Exercise passage
________

MGC Pharma, a European-based bio-pharma company specialising in the production and development of EU-GMP phytocannabinoid-derived medicines, has signed a binding term sheet with Cannvalate Pty Ltd to acquire its wholly-owned subsidiary MCC.
As well as being one of Australia's leading medicinal cannabis clinics, MCC has an extensive doctor and patient network.
A new company will be incorporated to hold all the MCC assets which will be wholly-owned by MGC Pharma.
Under the terms of the agreement, the new company will obtain relevant state and federal licences to allow for the import and distribution of medicinal cannabis products.
This would move MGC Pharma’s Australian supply chain to the new company, allowing the company to continue providing increasingly affordable cannabinoid medications though the focused reduction of importation, storage and distribution costs per unit.
“Important part of our strategy”
Co-founder and MD Roby Zamer said: “The acquisition of Medicinal Cannabis Clinics’ assets is an important part of our strategy to grow our distribution network and direct supply chain capabilities in Australia and Internationally.
“Importantly, with the acquisition of MCC’s assets, MGC Pharma will be well on the way to achieving our cashflow breakeven targets.

________

Supplied material
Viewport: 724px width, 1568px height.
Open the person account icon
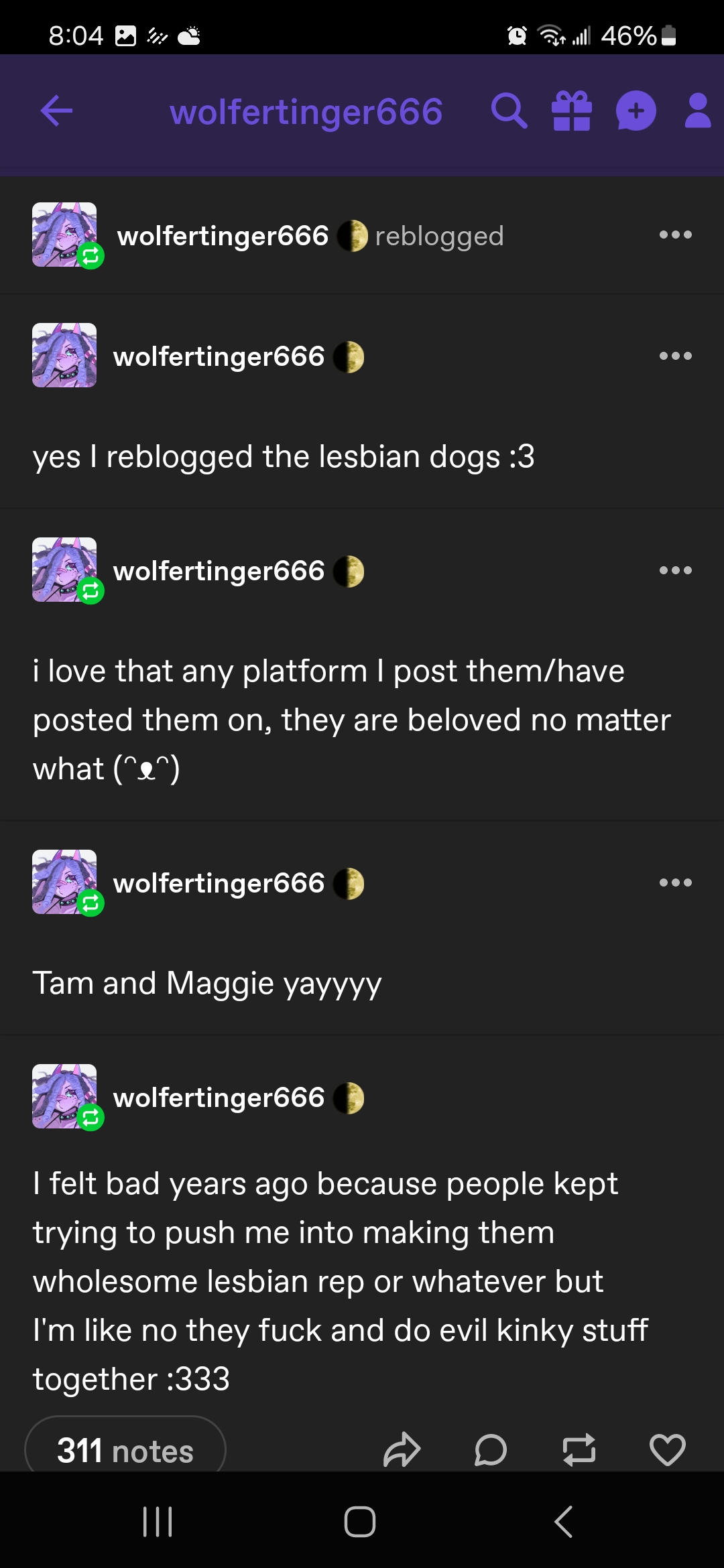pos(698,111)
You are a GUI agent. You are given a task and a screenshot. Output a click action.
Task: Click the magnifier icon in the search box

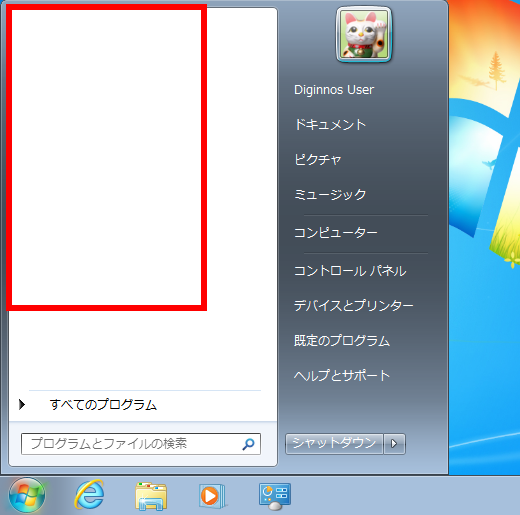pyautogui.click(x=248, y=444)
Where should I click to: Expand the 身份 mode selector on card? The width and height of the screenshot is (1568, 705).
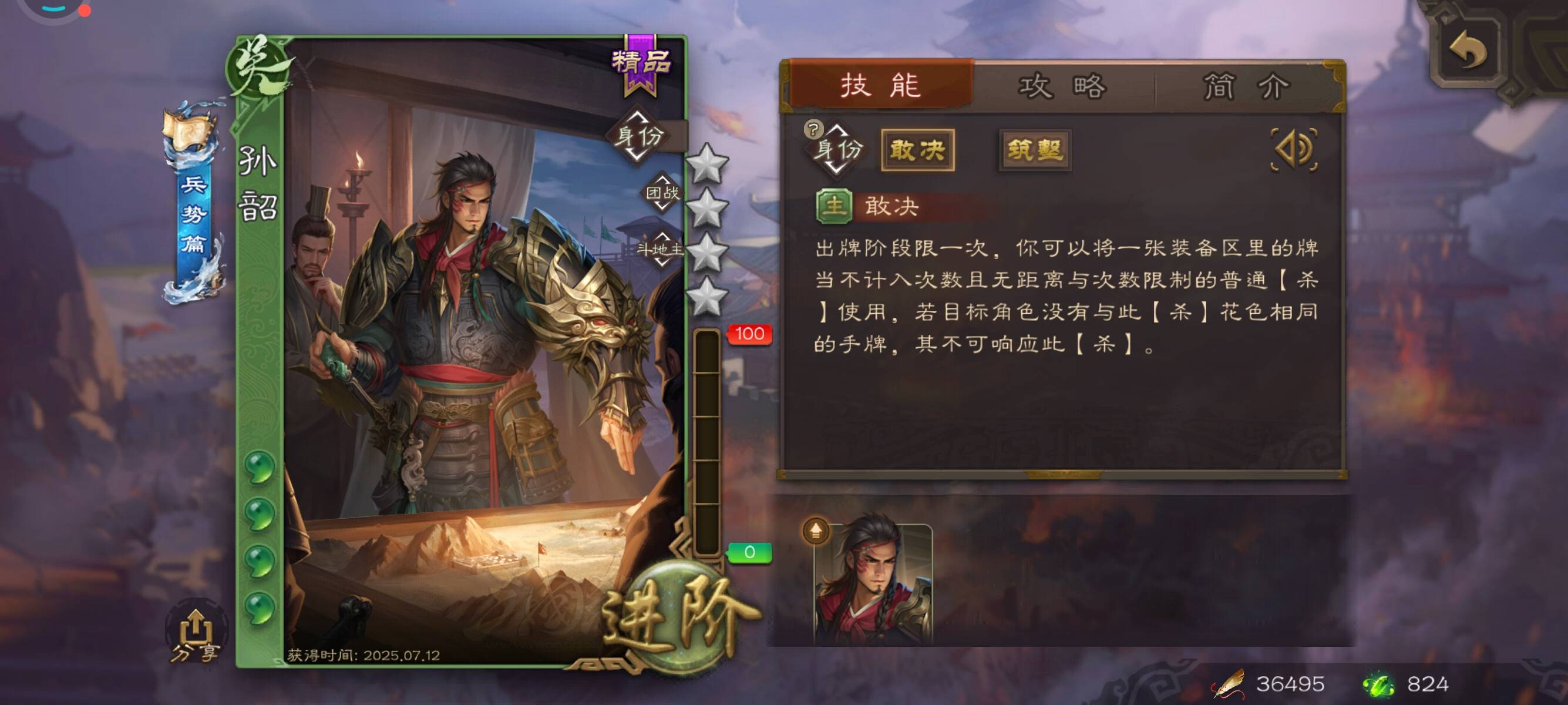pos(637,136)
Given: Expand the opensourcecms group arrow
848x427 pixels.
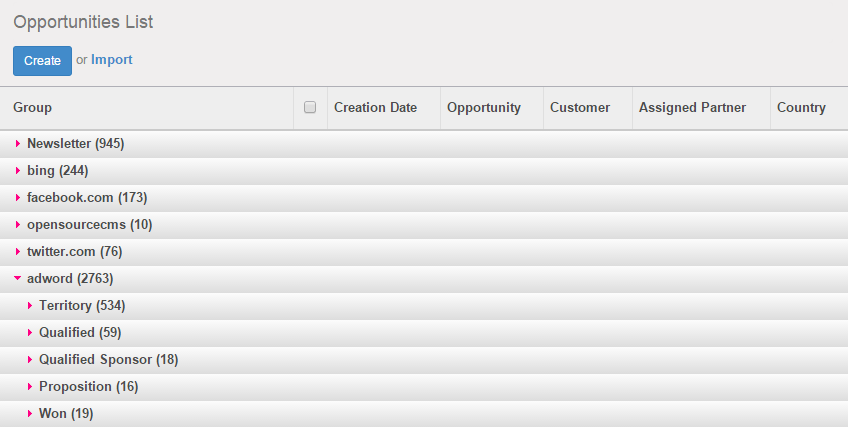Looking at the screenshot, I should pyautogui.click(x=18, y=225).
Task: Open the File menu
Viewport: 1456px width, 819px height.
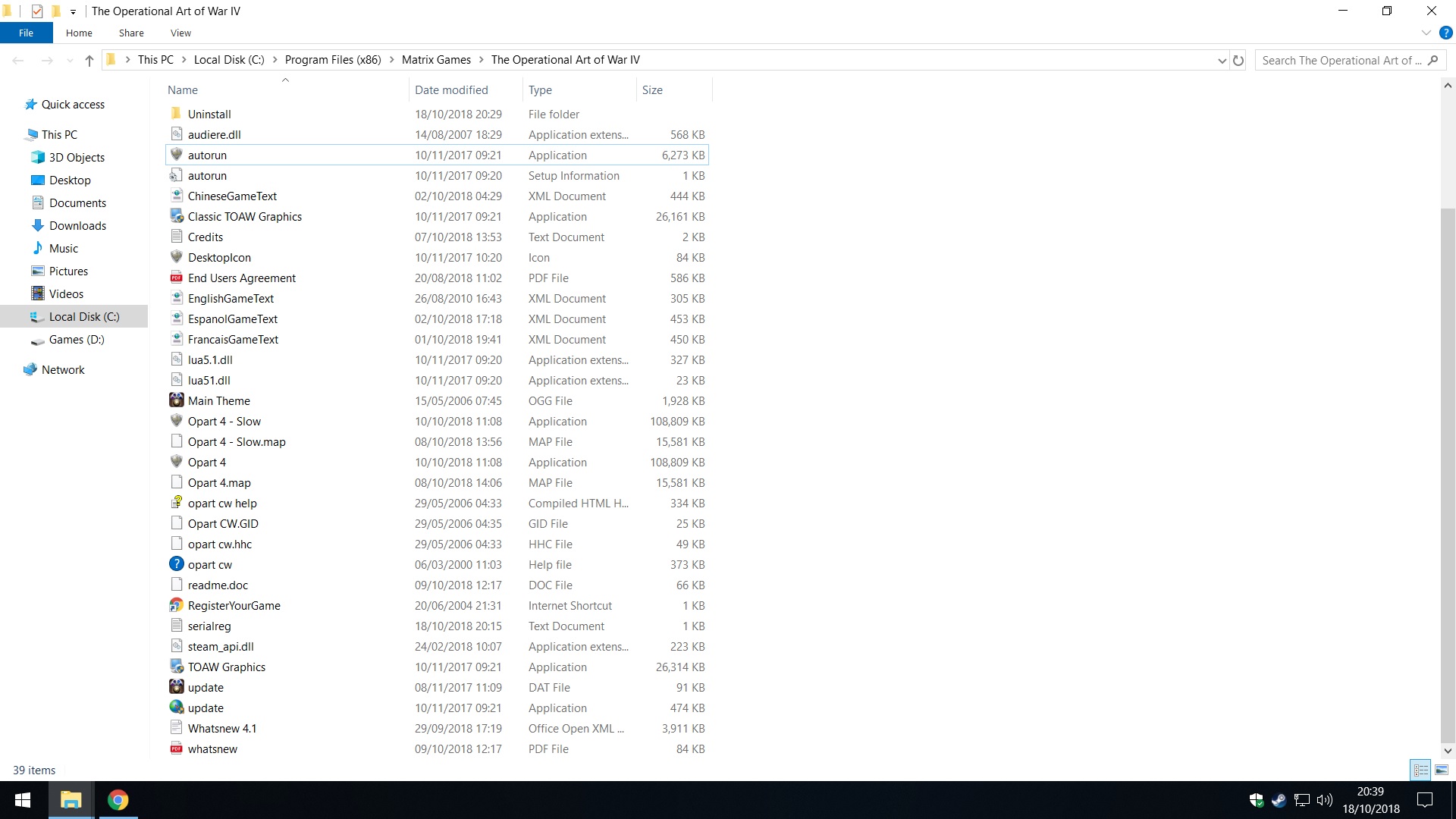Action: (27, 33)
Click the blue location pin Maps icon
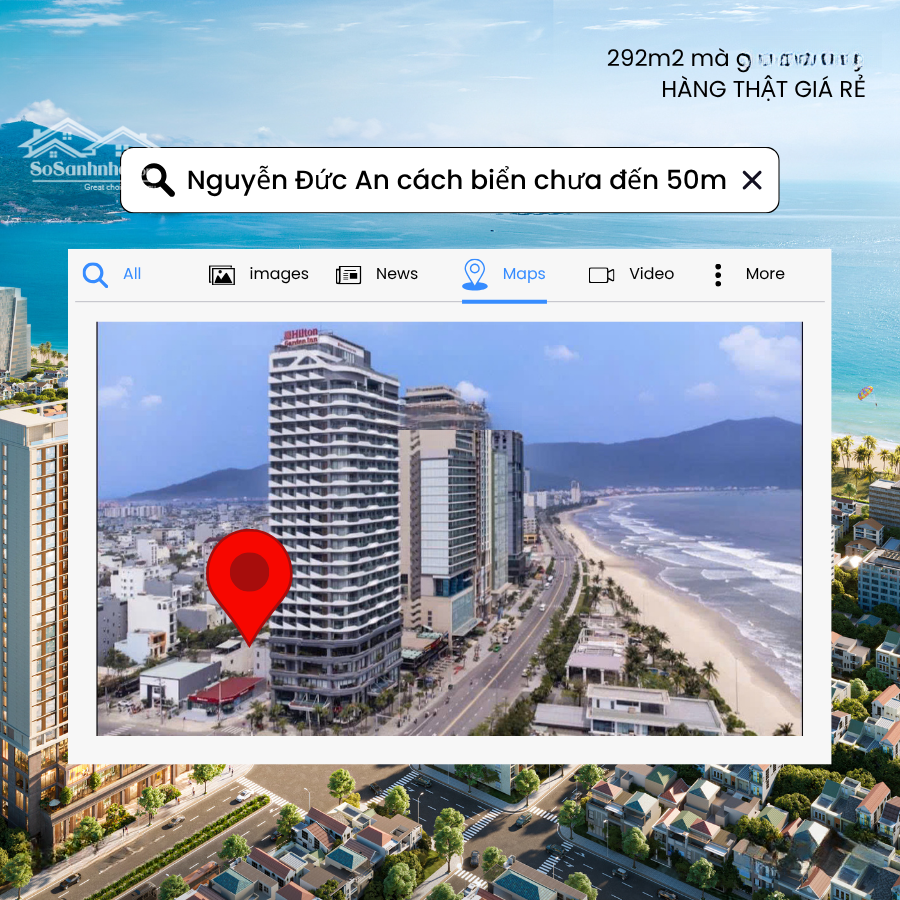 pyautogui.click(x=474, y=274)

________

To do
Please answer these from the MGC Pharma text above:
(a) Which company did MGC Pharma sign a binding term sheet with?
(b) Which licences will the new company obtain, and what will they allow?
(c) What title does Roby Zamer hold?

Answer for the task
(a) Cannvalate Pty Ltd
(b) Relevant state and federal licences, allowing the import and distribution of medicinal cannabis products
(c) Co-founder and MD